\name{LinStatExpCov}
\alias{LinStatExpCov}
\alias{lmult}
\title{
  Linear Statistics with Expectation and Covariance
}
\description{
  Strasser-Weber type linear statistics and their expectation
  and covariance under the independence hypothesis
}
\usage{
LinStatExpCov(X, Y, ix = NULL, iy = NULL, weights = integer(0),
              subset = integer(0), block = integer(0), checkNAs = TRUE,
              varonly = FALSE, nresample = 0, standardise = FALSE,
              tol = sqrt(.Machine$double.eps))
lmult(x, object)
}
\arguments{
  \item{X}{numeric matrix of transformations.}
  \item{Y}{numeric matrix of influence functions.}
  \item{ix}{an optional integer vector expanding \code{X}.}
  \item{iy}{an optional integer vector expanding \code{Y}.}
  \item{weights}{an optional integer vector of non-negative case weights.}
  \item{subset}{an optional integer vector defining a subset of observations.}
  \item{block}{an optional factor defining independent blocks of observations.}
  \item{checkNAs}{a logical for switching off missing value checks.  This
    included switching off checks for suitable values of \code{subset}.
    Use at your own risk.}
  \item{varonly}{a logical asking for variances only.}
  \item{nresample}{an integer defining the number of permuted statistics to draw.}
  \item{standardise}{a logical asking to standardise the permuted statistics.}
  \item{tol}{tolerance for zero variances.}
  \item{x}{a contrast matrix to be left-multiplied in case \code{X} was a factor.}
  \item{object}{an object of class \code{LinStatExpCov}.}
}
\details{
  The function, after minimal preprocessing, calls the underlying C code
  and computes the linear statistic, its expectation and covariance and,
  optionally, \code{nresample} samples from its permutation distribution.

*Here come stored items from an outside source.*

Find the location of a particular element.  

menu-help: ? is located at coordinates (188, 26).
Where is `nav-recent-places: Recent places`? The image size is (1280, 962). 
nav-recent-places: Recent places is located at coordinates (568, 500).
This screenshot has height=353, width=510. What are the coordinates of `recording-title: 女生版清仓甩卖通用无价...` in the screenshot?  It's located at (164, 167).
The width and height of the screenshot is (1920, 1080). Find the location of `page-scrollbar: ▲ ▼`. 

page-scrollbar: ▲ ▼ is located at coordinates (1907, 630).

  When both \code{ix} and \code{iy} are missing, the number of rows of
  \code{X} and \code{Y} is the same, ie the number of observations.

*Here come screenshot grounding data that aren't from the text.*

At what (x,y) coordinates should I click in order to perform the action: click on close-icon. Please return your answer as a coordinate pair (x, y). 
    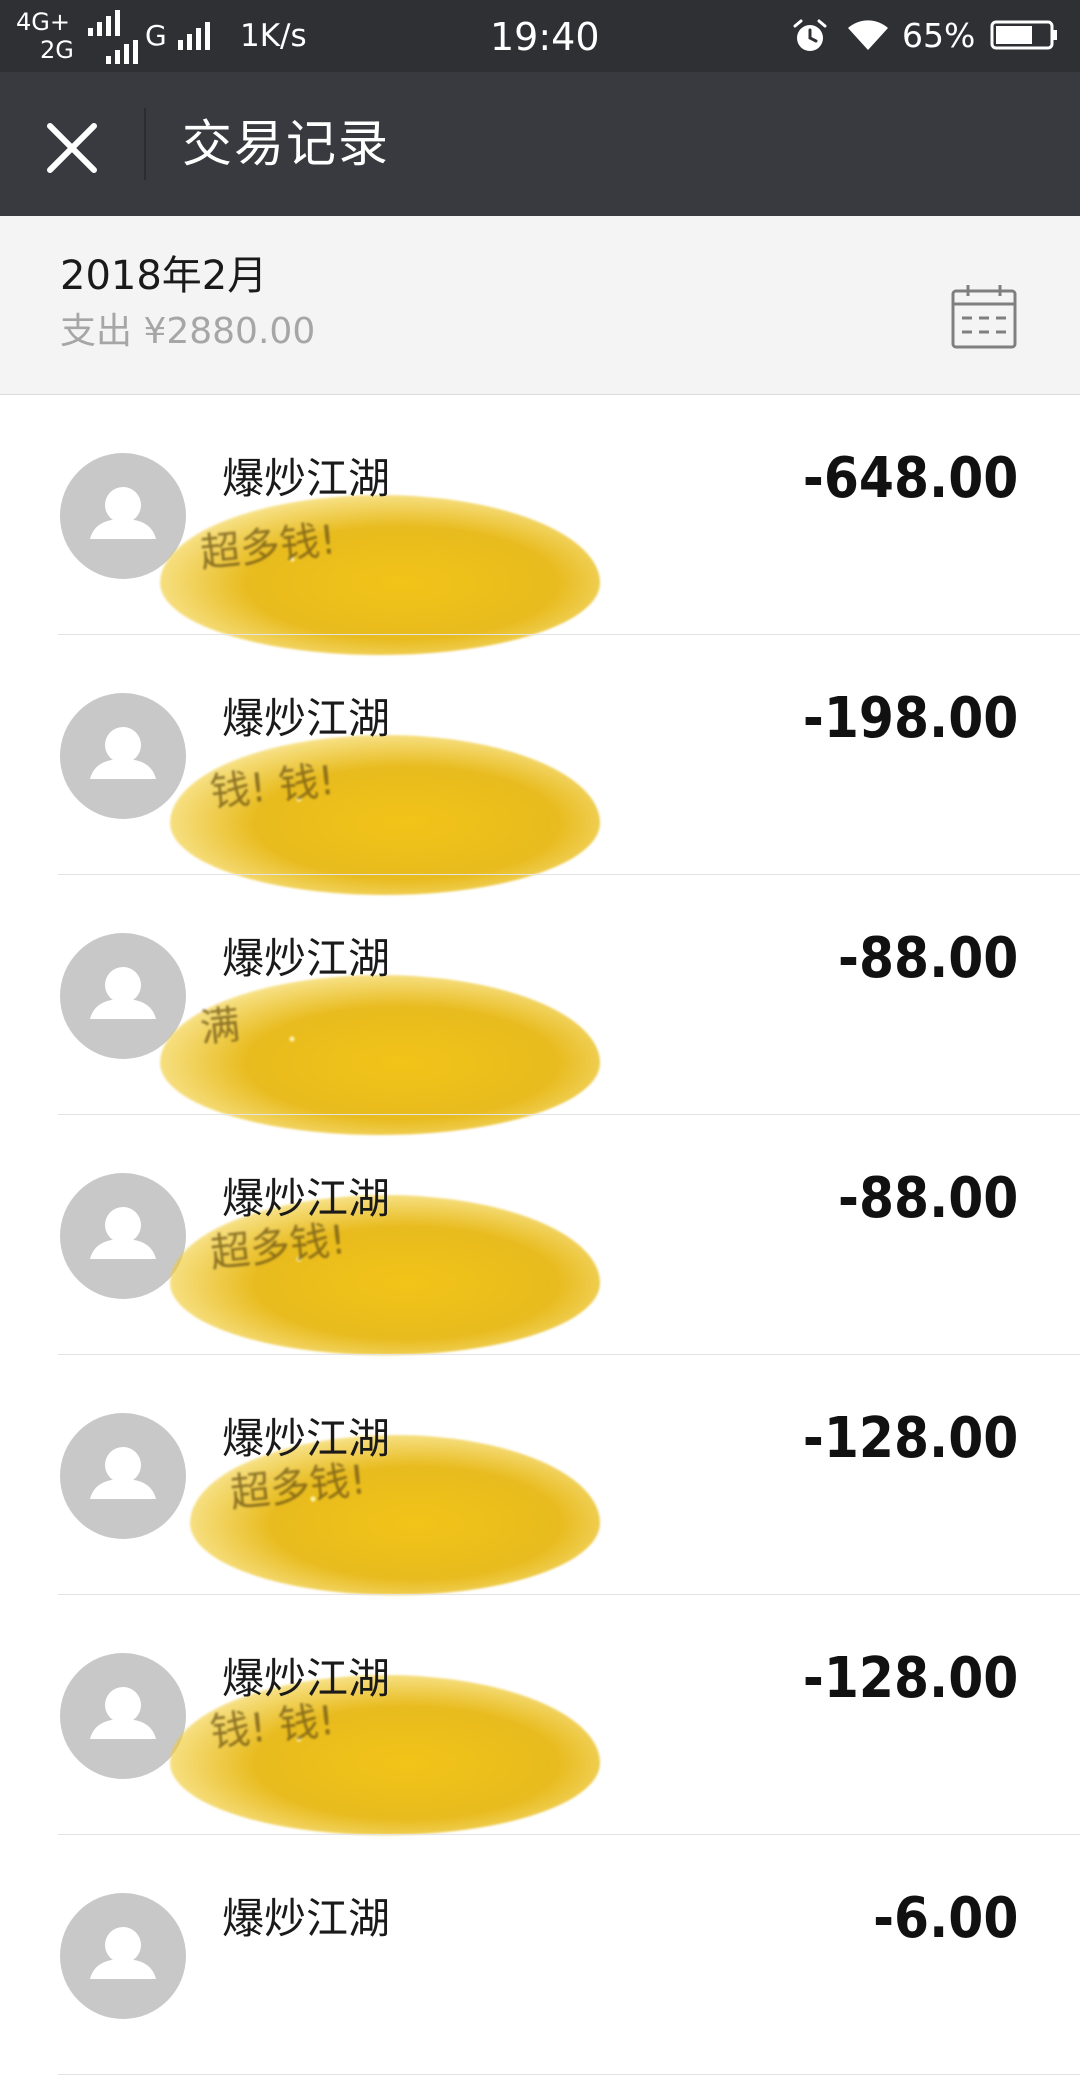
    Looking at the image, I should click on (72, 148).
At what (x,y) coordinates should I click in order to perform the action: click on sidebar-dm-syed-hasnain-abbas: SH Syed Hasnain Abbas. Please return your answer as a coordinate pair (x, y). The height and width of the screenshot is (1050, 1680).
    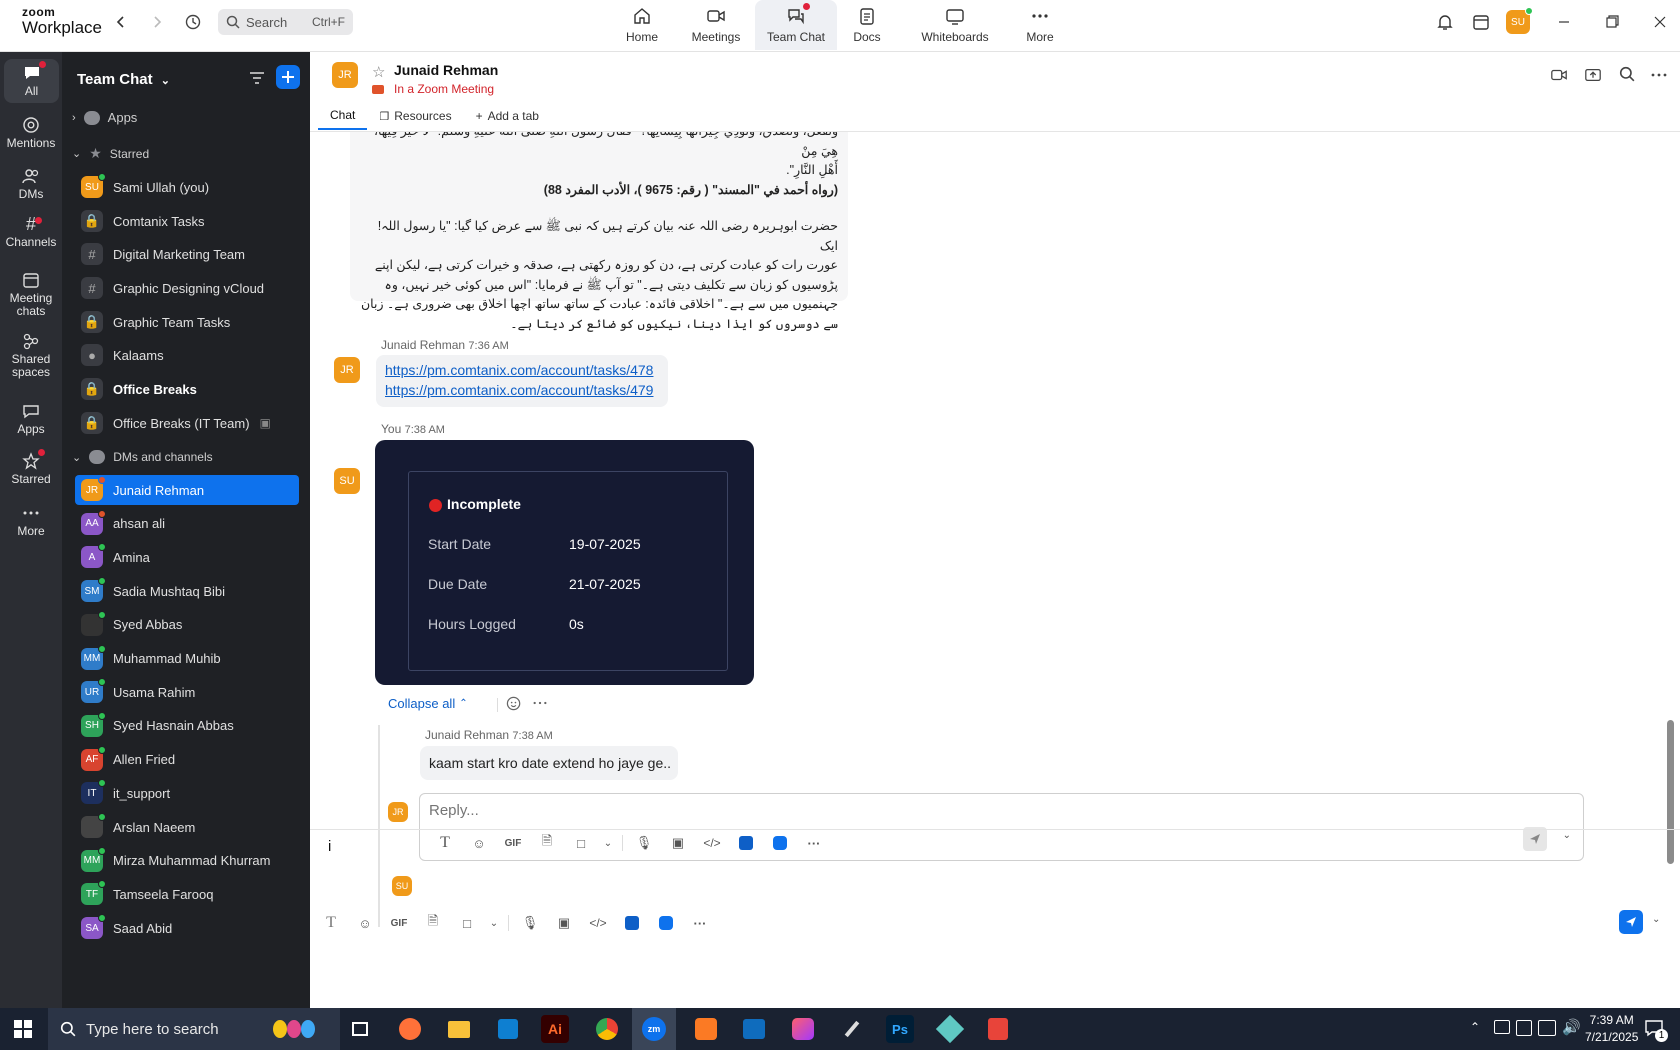
    Looking at the image, I should click on (187, 726).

  When \code{X} is missing and \code{ix} a factor, the code proceeds as
  if \code{X} were a dummy matrix of \code{ix} without explicitly
  computing this matrix.

  Both \code{ix} and \code{iy} being present means the code treats them
  as subsetting vectors for \code{X} and \code{Y}.  Note that \code{ix = 0}
  or \code{iy = 0} means that the corresponding observation is missing
  and the first row or \code{X} and \code{Y} must be zero.

  \code{lmult} allows left-multiplication of a contrast matrix when \code{X}
  was (equivalent to) a factor.
}
\value{
  A list.
}
\references{
  Strasser, H. and Weber, C.  (1999).  On the asymptotic theory of permutation
  statistics.  \emph{Mathematical Methods of Statistics} \bold{8}(2), 220--250.
}
\examples{
wilcox.test(Ozone ~ Month, data = airquality, subset = Month \%in\% c(5, 8))

aq <- subset(airquality, Month \%in\% c(5, 8))
X <- as.double(aq$Month == 5)
Y <- as.double(rank(aq$Ozone))
doTest(LinStatExpCov(X, Y))
}
\keyword{htest}